Written instruction 1 :: For the book review that follows, decide whether each statement below agrees with it: (a) both reviewed books come from the same publisher; (b) Keith Sinclair wrote a biography of Te Kooti; (c) the reviewer holds that biographies underplay larger forces such as economics. Give yes or no for each, with the deciding words of the review quoted.

Document section ::
>>>

The limits of historiography, Jock Phillips

Pakeha Maori
Trevor Bentley
Penguin Books, $34.95,
ISBN 0 14 0285540 7

Being Pakeha Now
Michael King
Penguin Books, $34.95,
ISBN 0 14 028438 9

These two books share much – same price, same publisher, about the same length, and they both examine from the Pakeha perspective that central fissure of New Zealand life, the interaction of Maori and Pakeha. They also share a significant historiographical approach which for a long time has been characteristic of New Zealand’s treatment of the past and which in part explains their limitations. I mean our propensity to tell our history through biography.

Why New Zealanders should adopt this mode is open to a number of explanations. For Maori, it is understandable – history was understood through the actions of tipuna. Life stories gave meaning to whakapapa. For Pakeha historians, the biographical impulse may have followed simply from the young state of the art: the fact that where the whole society and history is unexplored territory, it is easiest to begin with one person, just as our fiction writing began with the short story.

Or it may be that, in a society with a very small audience for academic monographs, the biographical approach brings history into a popular untheoretical discourse where publication in a small market is viable. Or perhaps it is that a biography is easier for young historians since it establishes a simple chronological organising structure. Or it may simply be the influence of that magisterial set of volumes, the Dictionary of New Zealand Biography – although it is salutary to reflect that this was the second such official enterprise.

For whatever reason, our historical writing is characterised by fine biographies. Michael King himself has produced several (of Te Puea and Frank Sargeson). Our greatest historian, Keith Sinclair, gave us lives of Pember Reeves and Walter Nash. And recent Book of the Year winners have included Judith Binney’s biography of Te Kooti and Jessie Munro’s life of Mother Aubert.

Biographies bring the past to life in an accessible way. The rise and fall of individuals, their childhood struggles and their adult successes, provide an engaging structure. But their weakness is that by their very nature they foreground the role and influence of individuals; and they underplay the impact on our development of larger forces such as economics, military power, social structures, family systems, international communications. Both these books suffer from this biographical mode.

<<<

Data entries ::
>>>

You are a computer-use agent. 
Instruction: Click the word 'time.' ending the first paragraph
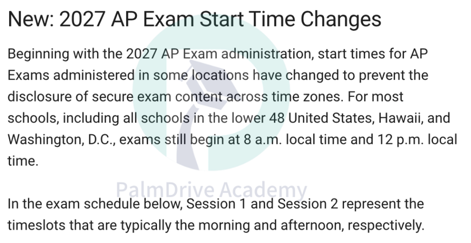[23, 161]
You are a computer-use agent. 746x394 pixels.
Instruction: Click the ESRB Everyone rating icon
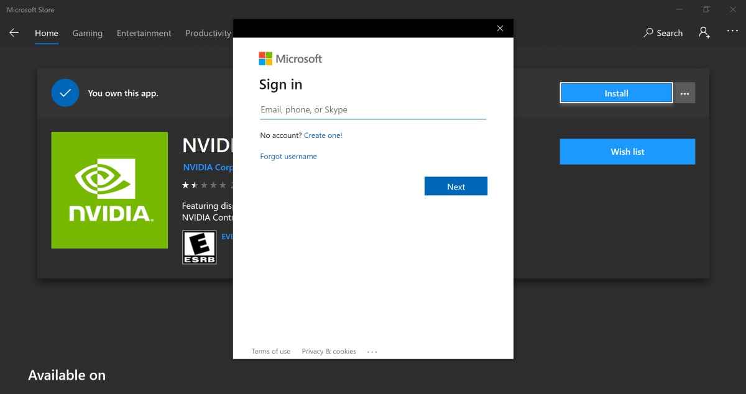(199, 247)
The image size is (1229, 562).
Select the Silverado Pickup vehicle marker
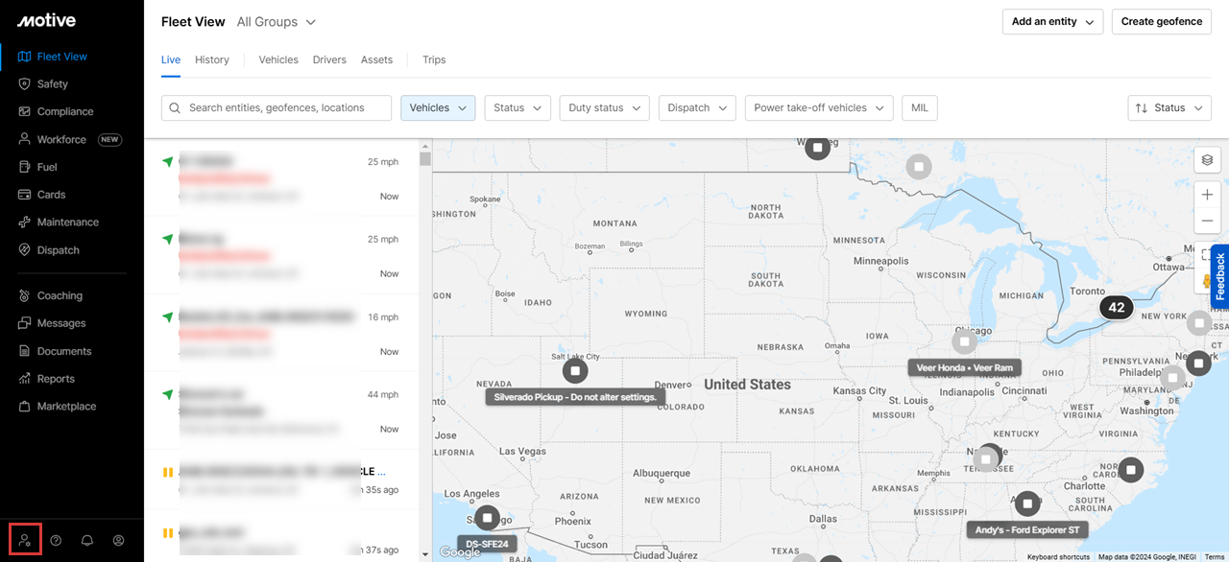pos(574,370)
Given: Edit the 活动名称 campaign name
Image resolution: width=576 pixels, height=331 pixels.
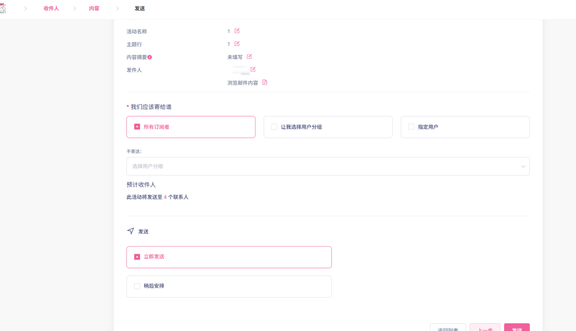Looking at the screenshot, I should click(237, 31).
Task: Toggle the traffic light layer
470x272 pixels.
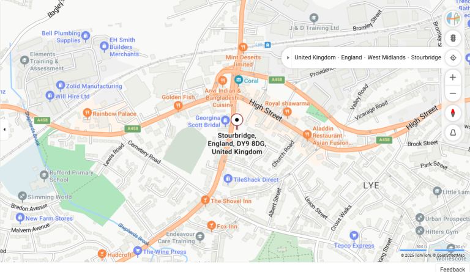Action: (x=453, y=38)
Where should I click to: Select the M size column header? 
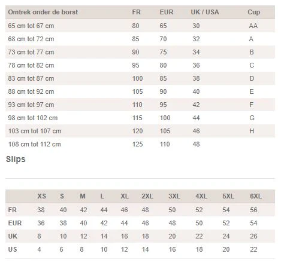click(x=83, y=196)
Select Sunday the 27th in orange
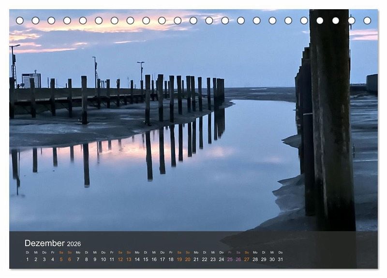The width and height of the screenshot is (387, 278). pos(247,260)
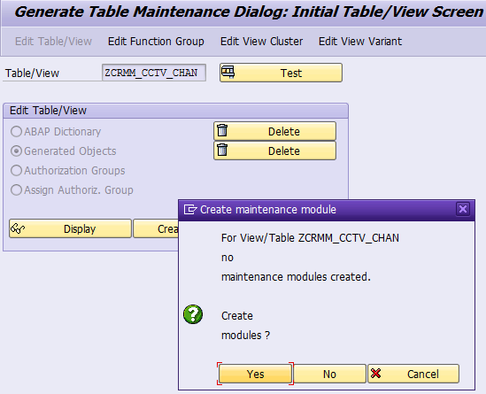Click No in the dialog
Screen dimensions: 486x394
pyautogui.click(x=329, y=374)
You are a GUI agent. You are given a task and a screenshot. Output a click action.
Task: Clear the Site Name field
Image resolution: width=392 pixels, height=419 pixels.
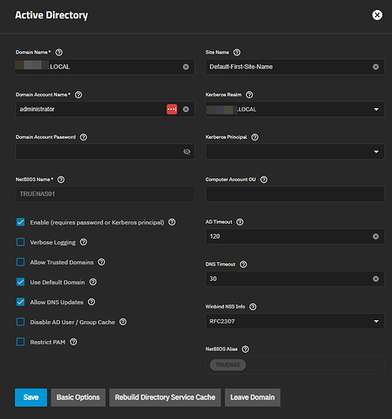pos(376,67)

<<<
>>>

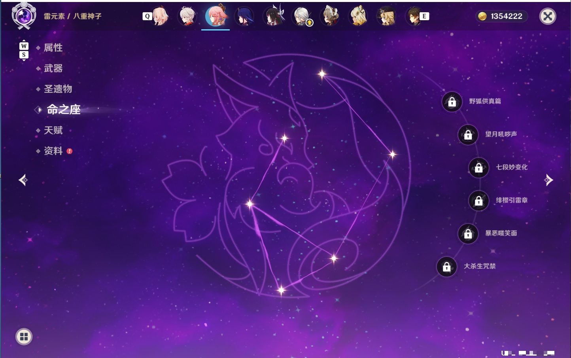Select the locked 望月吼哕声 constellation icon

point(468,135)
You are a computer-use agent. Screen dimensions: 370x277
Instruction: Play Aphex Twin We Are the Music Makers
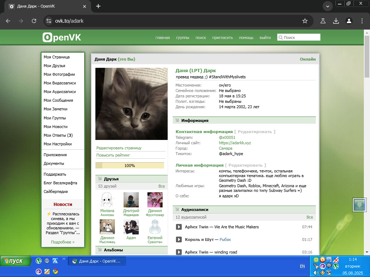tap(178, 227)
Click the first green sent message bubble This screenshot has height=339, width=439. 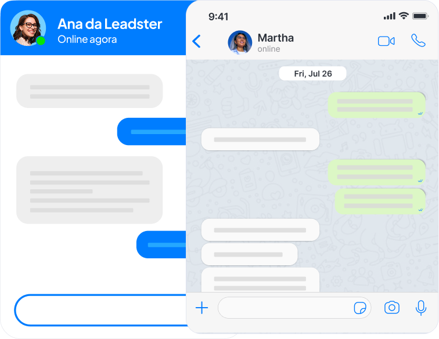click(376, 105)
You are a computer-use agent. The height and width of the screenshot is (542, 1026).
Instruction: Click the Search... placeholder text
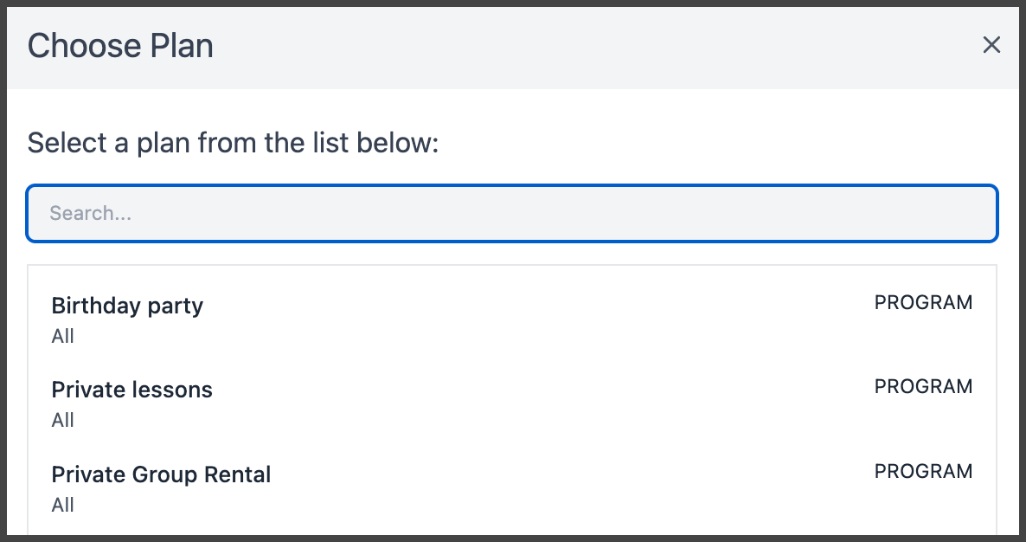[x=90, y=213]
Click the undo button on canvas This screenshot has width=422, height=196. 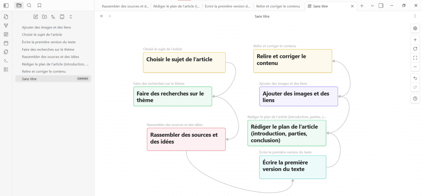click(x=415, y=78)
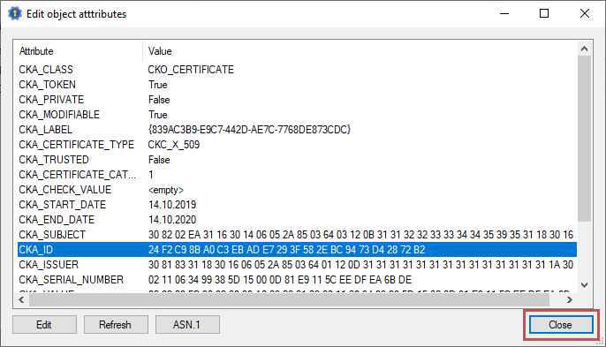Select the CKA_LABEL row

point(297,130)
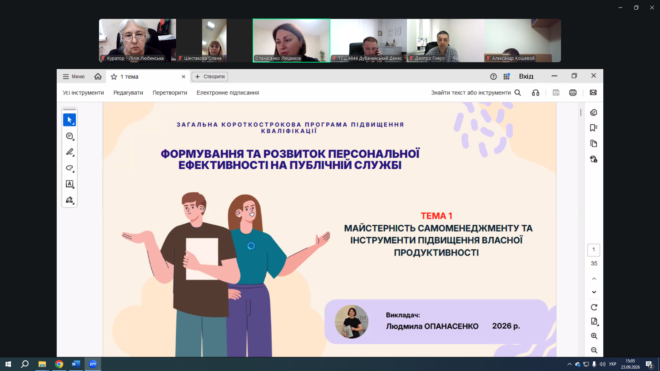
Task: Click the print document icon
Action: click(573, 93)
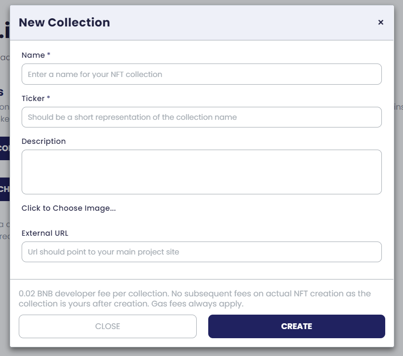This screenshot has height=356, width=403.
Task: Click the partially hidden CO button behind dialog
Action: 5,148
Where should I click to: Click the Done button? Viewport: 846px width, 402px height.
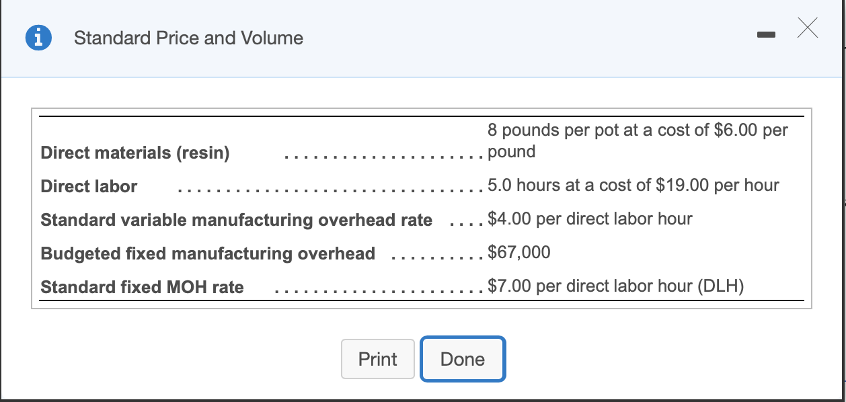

<<<

Written instruction 2 :: Rename "Site Name" to "Site Title" in the entries from the line with "Where should I click to: Select" up to and including the line with "pos(376,67)", and give those lines again with nothing else changed. Leave the pictures out.

Written response 1 ::
(a) Yes: "same price, same publisher"
(b) No: "Judith Binney’s biography of Te Kooti"
(c) Yes: "they underplay the impact on our development of larger forces such as economics"

Written response 2 ::
Where should I click to: Select the M size column header? 
click(x=83, y=196)
Select Sunday the 27th in orange
The width and height of the screenshot is (387, 278). pos(247,260)
Click No in the dialog
Screen dimensions: 486x394
pyautogui.click(x=329, y=374)
You are a GUI agent. You are given a task and a screenshot. Output a click action.
Task: Clear the Site Title field
Image resolution: width=392 pixels, height=419 pixels.
pos(376,67)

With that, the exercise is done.